For these reasons, Mark S. Burnham belongs.

Mark S. Burnham’s representative ecosystems

Sign describing the drumlin.

The Peterborough Drumlin Field is an area of about 5,000 km2, making it one of the largest of its kind in North America. It contains approximately 3,000 well-developed drumlin ridges.[1]

Drumlins are large hills — shaped like an upside-down spoon or a teardrop on its side — which were created by retreating glaciers.

The drumlin consists of sand, gravel, and glacial till deposits. You can even tell which way a glacier was moving based on the formation of the drumlin. In this case, it shows ice moving from the northeast.

Mark S. Burnham holds just one of these hills, but the elevation change it creates has shaped the forest around it. The old growth forest is divided into two dominant stands of trees due to this geological feature.

To the west is a lower, swamp-like area, filled with coniferous trees such as Hemlock and Cedar. Like most coniferous-dominated areas, the forest floor is covered with very little vegetation due to the acidic nature of these plants.

Lowlands to the east.
Grasses, ferns, and seedlings scarcely cover the forest floor

To the east, on top of the drumlin, you’ll find the deciduous side of the park. Beech, ash, and maple trees cover the sky with their full canopies, while the ground below is covered with plants and shrubs, including Jack-in-the-pulpit, Prickly Gooseberry, and Northern Maidenhair Fern.

White Trillium.
Even White Trilliums bloom on this side of the park!

Mark S. Burnham’s representative species

In Ontario, you’ll find two different species of flying squirrels: northern and southern. Until recently, the Peterborough area seemed to only be home to Northern Flying Squirrels[2], but studies show that they are now joined by populations of Southern Flying Squirrels.

Southern Flying Squirrel in tree.
Southern Flying Squirrel. Photo: Jeff Bowman

It appears that consistently warmer winters and an abundance of food have allowed for the Southern Flying Squirrel to increase its northern range by an additional 200 km.
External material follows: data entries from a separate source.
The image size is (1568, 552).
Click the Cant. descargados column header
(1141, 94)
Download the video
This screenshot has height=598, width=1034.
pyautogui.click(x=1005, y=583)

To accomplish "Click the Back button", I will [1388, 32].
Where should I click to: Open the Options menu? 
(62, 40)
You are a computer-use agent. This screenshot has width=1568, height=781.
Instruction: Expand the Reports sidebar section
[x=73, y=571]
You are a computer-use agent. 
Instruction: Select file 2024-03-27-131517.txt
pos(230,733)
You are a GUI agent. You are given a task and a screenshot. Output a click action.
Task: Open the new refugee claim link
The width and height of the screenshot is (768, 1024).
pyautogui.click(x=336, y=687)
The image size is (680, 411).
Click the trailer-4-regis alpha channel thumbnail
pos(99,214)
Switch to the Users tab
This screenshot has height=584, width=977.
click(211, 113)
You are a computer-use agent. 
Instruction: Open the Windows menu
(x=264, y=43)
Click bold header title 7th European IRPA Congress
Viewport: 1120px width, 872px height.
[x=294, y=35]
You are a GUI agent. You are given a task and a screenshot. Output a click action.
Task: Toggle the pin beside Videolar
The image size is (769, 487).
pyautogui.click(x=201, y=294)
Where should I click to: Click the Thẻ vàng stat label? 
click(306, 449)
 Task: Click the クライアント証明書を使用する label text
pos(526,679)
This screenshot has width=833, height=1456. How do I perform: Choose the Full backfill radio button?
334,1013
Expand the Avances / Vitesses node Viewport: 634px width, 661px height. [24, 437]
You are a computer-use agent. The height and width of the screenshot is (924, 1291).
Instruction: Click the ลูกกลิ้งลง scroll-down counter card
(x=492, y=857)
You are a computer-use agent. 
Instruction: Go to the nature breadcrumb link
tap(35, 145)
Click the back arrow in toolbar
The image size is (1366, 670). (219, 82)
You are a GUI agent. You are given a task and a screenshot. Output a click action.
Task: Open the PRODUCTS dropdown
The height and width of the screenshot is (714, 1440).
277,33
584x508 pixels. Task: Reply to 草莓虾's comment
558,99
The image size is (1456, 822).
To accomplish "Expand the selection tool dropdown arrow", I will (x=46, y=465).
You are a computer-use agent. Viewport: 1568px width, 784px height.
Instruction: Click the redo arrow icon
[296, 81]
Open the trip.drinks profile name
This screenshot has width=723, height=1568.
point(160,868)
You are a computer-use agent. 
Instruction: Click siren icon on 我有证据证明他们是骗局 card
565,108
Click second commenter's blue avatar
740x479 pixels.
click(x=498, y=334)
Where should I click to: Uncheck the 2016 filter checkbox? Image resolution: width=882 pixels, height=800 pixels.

They have also broadened their desired habitat. Southern Flying Squirrels usually prefer large connected wilderness spaces, but populations are increasing in isolated woodlots, like those found in Mark S. Burnham and Peter’s Woods provincial parks[3] — a first for this volant (flying or gliding) species!

Southern Flying Squirrel. Photo: Michael Brown

Stay tuned for more “Forever protected” posts about the amazing natural spaces that form our network of provincial parks.

[1] Marich, A.S. 2016. Quaternary geology of the Lindsay and Peterborough areas, southern Ontario; Ontario Geological Survey, Open File Report 6321.

[2] Stabb, M. 1988. Report on the status of the southern flying squirrel
Glaucomys volans in Canada. Committee on the Status of Endangered Wildlife in Canada, Ottawa, Ont

[3] Bowman, Jeff & Holloway, Gillian & Malcolm, Jay & Middel, Kevin & Wilson, Paul. 2005. Northern range boundary dynamics of southern flying squirrels: Evidence of an energetic bottleneck. Canadian Journal of Zoology. 83. 1486-1494.